Record excerpts ▸
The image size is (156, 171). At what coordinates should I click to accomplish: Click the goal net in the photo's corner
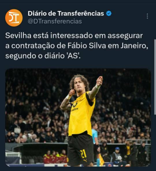(13, 158)
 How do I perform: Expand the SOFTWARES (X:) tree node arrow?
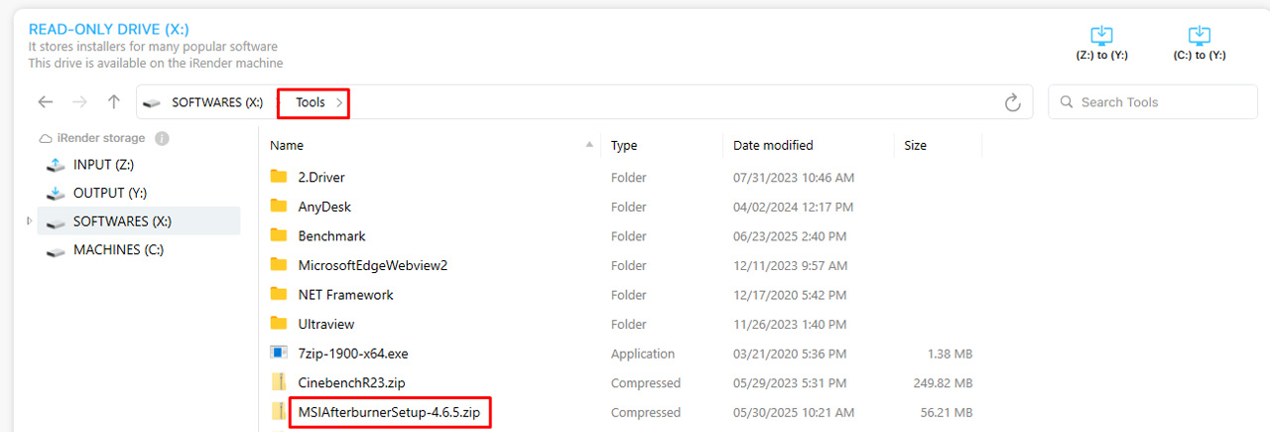[29, 221]
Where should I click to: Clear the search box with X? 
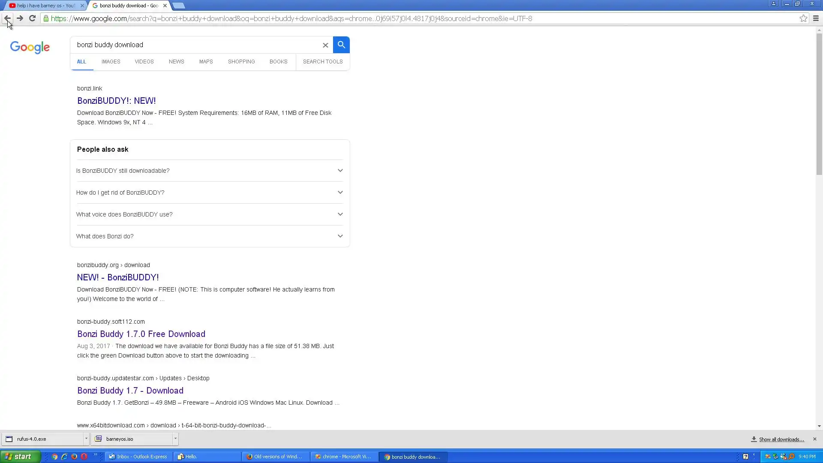tap(325, 45)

What to produce ▸
Copy the rows word for word, starting at the line containing "Where should I" and ending at the last line of the rows, both included. Leave the pictures out of your copy.

Solution for this exercise ▸
Where should I click to: Clear the search box with X? 
tap(325, 45)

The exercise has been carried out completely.